### WORK INSTRUCTIONS
When you find the line with "Instruction: Click the" among the records below, reproduce it and each line after it exactly, ending with the line with "Given: Select the".

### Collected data
# # # # #
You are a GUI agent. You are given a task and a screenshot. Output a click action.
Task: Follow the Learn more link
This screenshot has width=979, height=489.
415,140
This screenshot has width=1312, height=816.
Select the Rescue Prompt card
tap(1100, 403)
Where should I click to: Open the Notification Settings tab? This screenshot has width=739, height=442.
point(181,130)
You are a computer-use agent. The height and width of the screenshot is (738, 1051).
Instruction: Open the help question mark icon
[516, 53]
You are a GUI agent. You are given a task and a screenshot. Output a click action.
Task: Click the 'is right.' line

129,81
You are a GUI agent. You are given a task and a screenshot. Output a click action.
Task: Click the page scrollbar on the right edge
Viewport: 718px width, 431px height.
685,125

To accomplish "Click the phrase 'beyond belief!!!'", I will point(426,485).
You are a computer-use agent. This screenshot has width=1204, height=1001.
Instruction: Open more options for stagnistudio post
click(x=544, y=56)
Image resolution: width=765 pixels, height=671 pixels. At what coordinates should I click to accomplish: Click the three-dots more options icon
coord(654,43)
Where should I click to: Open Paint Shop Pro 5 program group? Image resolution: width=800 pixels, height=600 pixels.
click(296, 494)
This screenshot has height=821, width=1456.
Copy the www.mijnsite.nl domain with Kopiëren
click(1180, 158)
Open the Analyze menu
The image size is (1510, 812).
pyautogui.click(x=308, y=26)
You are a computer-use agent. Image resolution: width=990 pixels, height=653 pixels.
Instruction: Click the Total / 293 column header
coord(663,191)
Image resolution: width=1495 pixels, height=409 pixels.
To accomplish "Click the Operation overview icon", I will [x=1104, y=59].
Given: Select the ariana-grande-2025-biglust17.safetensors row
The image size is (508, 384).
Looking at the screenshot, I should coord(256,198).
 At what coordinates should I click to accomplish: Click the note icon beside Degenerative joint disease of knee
# # # # #
### EXERCISE SOLUTION
Instruction: Click the Total / 293 column header
coord(663,191)
Image resolution: width=1495 pixels, height=409 pixels.
To accomplish "Click the Operation overview icon", I will [x=1104, y=59].
Given: Select the ariana-grande-2025-biglust17.safetensors row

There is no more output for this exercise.